For many people, the only relief for a sleepless night comes through a bottle of sleeping pills. Whether they’re over-the-counter medications or prescriptions such as Ambien or Lumenesta, when used in moderation these pills are safe and effective. But, when used inappropriately, they can cause addiction and are very dangerous. In rare cases, prescription sleep medications have led people to episodes of sleep walking and sleep driving.
If you’re having difficulty falling asleep and would like a safe way to correct your problem, here are a few things to consider:
Is it Sleep Apnea?
If you feel like you’re waking up throughout the night, your problem could be sleep apnea. People with this potentially-fatal sleep disorder have episodes where they stop breathing while they sleep, resulting in hundreds of mini wake-ups every night.

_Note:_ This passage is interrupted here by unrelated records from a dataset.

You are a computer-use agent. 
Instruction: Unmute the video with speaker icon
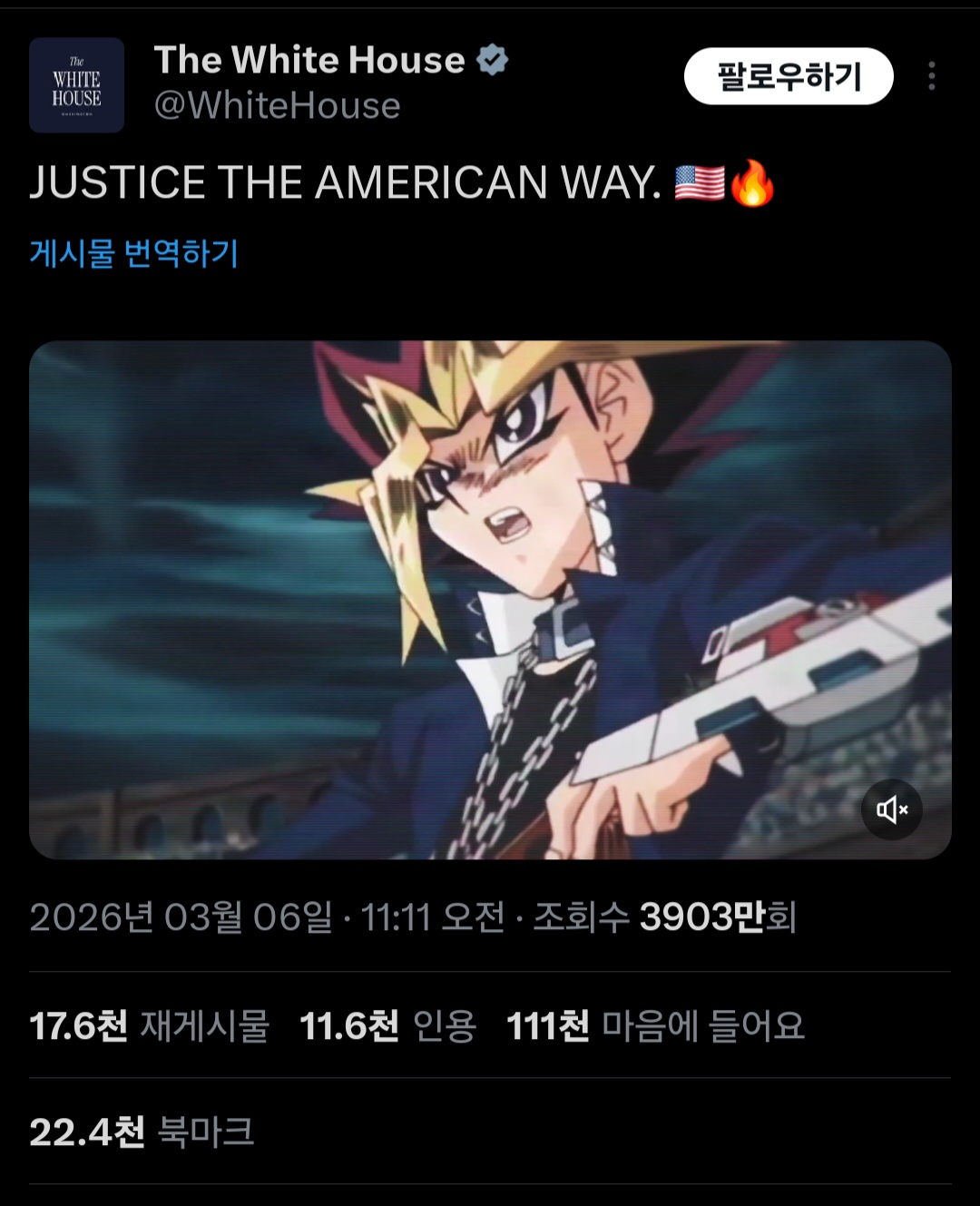(892, 809)
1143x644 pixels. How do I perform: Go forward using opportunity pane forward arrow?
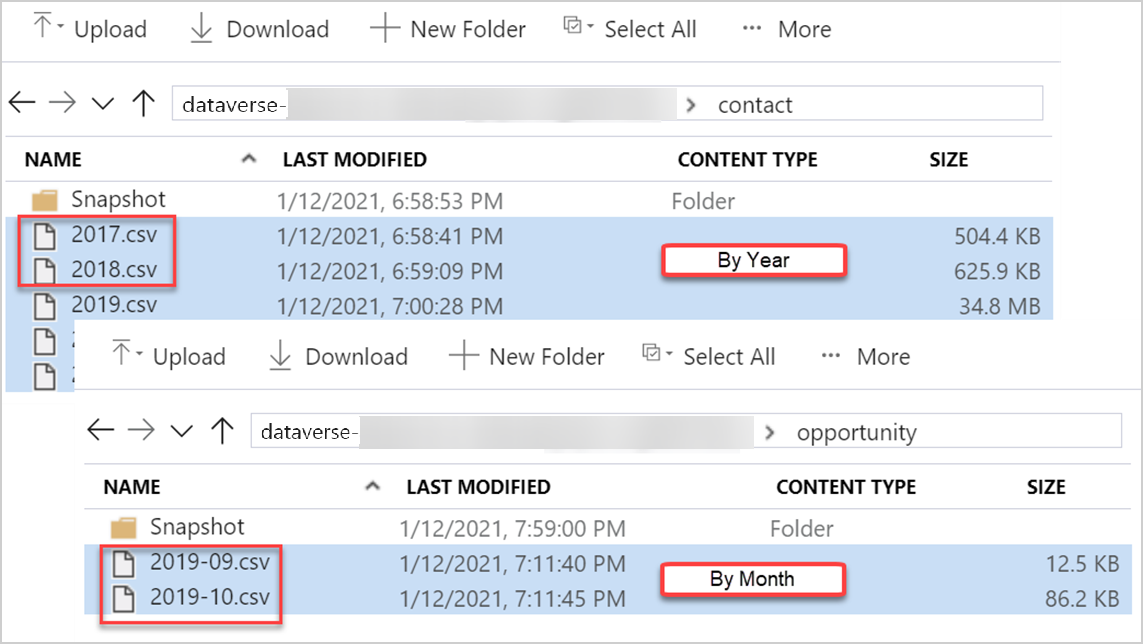(x=141, y=430)
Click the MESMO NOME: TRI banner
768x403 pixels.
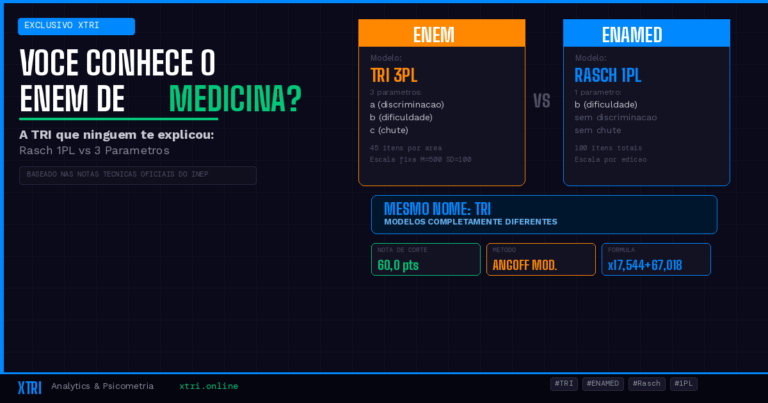[544, 214]
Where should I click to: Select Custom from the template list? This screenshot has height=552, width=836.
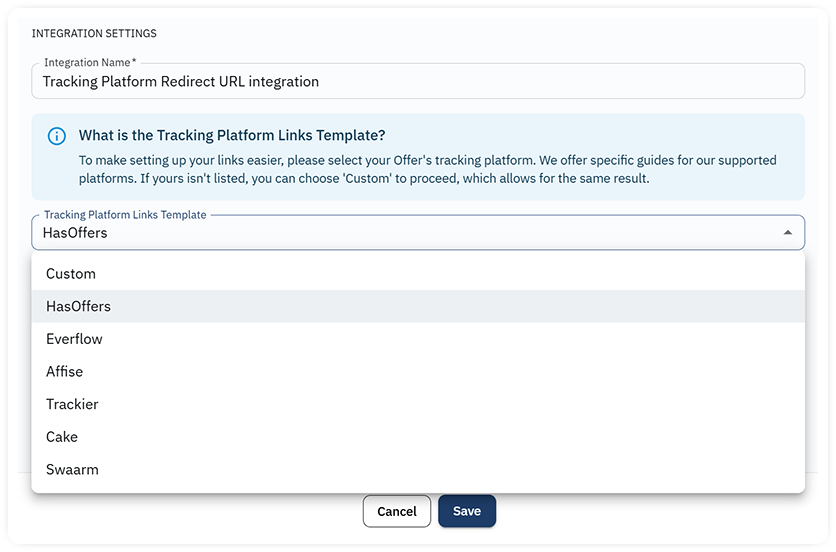pyautogui.click(x=418, y=274)
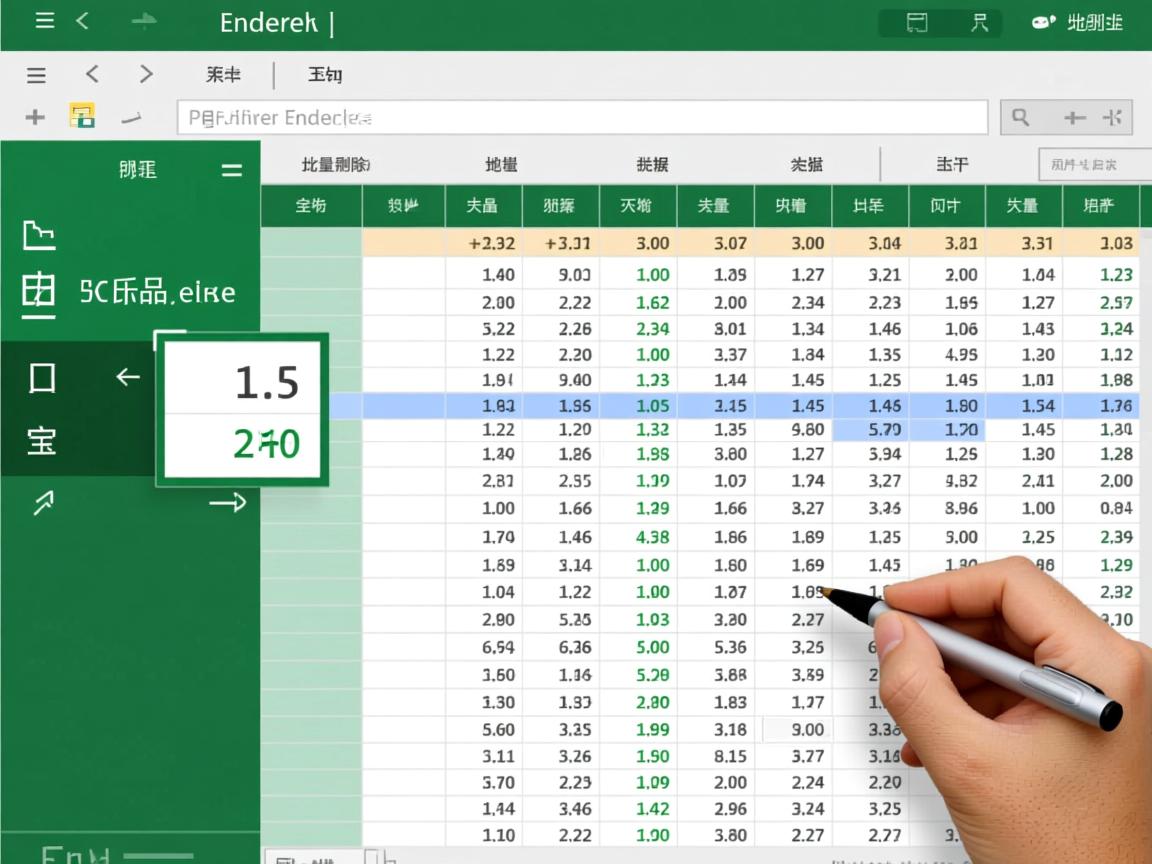Click the share arrow icon at the sidebar bottom
The image size is (1152, 864).
point(41,501)
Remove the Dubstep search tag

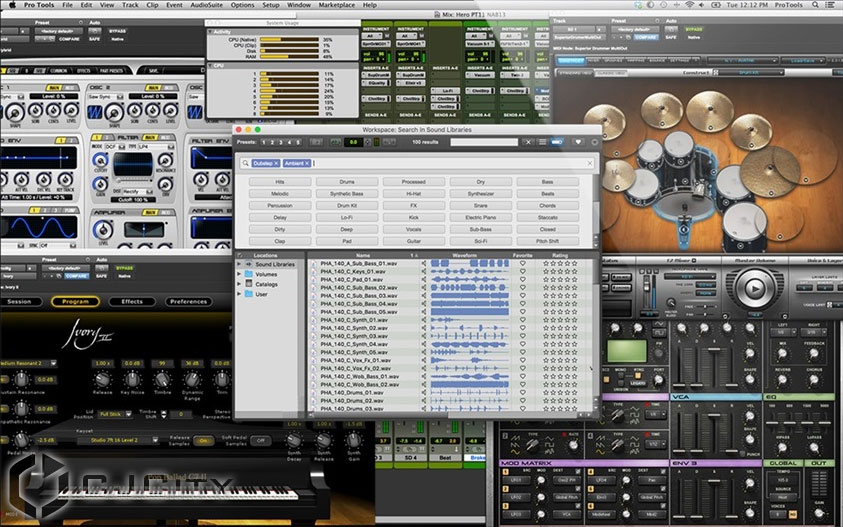click(274, 163)
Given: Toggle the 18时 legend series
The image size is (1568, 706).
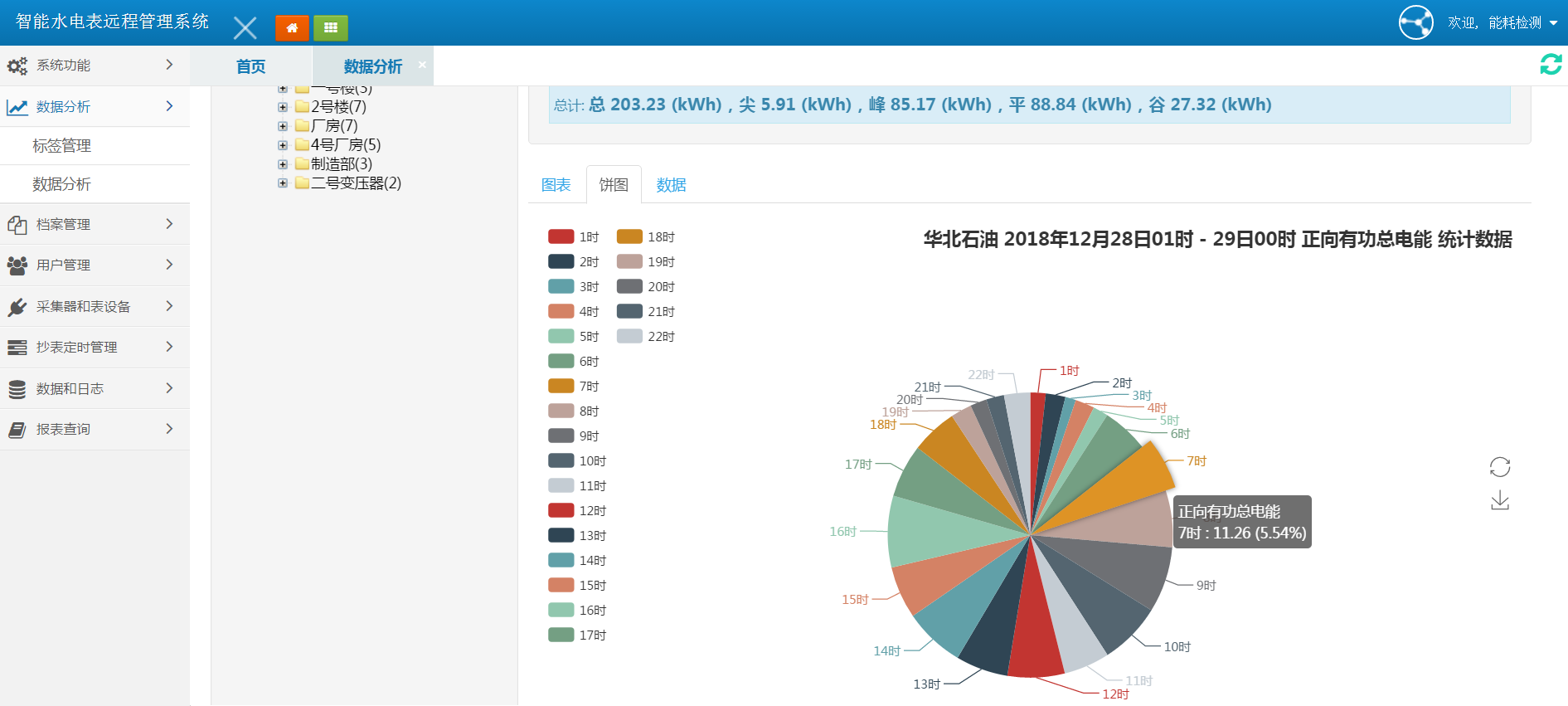Looking at the screenshot, I should (645, 237).
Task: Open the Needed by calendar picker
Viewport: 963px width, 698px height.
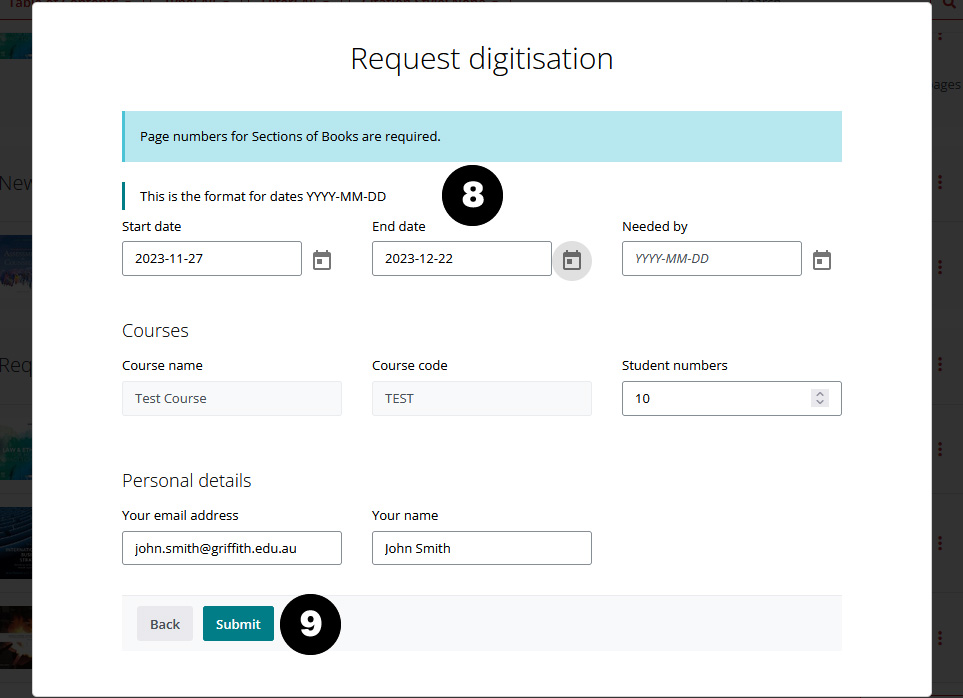Action: coord(821,260)
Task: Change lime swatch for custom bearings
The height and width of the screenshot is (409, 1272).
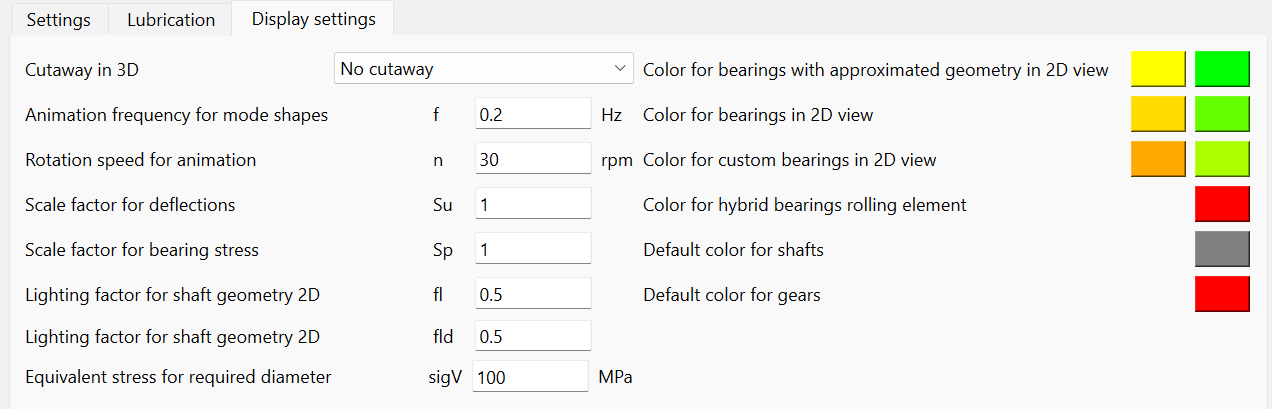Action: 1222,159
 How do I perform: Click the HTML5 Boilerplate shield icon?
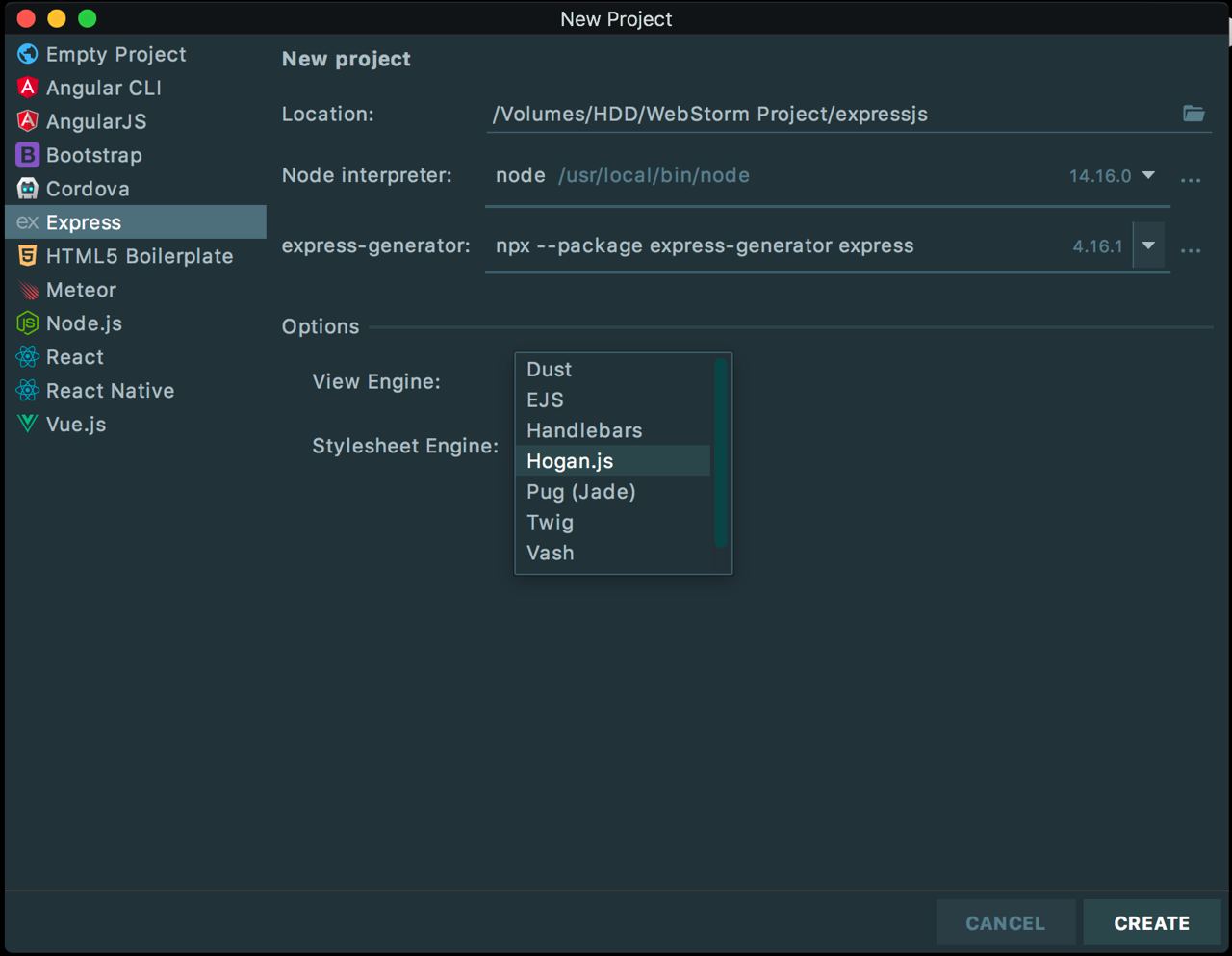tap(28, 256)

If you’re having difficulty with sleep deprivation, excessive daytime sleepiness and slow reflexes, you should consult a doctor because you may have sleep apnea.
Get Some Exercise
A recent report published by the Journal of Mental Health and Physical Activity found that as little as 150 minutes of moderate activity a week can improve sleep quality by as much as 65%.
Is it Restless Leg Syndrome (RLS)?
This disorder causes a strong urge to move your legs. When the legs are sedentary, suffers from RLS feel the need to move them in order to reduce the unpleasant tingling sensation. This can make it very difficult for people to fall and remain asleep.
Eat Your Way to Sleep
While a glass of warm milk or some tryptophan-rich foods are a classic nighttime snack staple, there are other kinds of treats that can help you get a good night’s sleep. Chlorophyll-rich foods like leafy green veggies and microalgae promote sleep and are very healthy for the body and digestive system. Whole grains such as wheat, oats and brown rice can be soothing when eaten a few hours before bedtime and are also relaxing for the mind.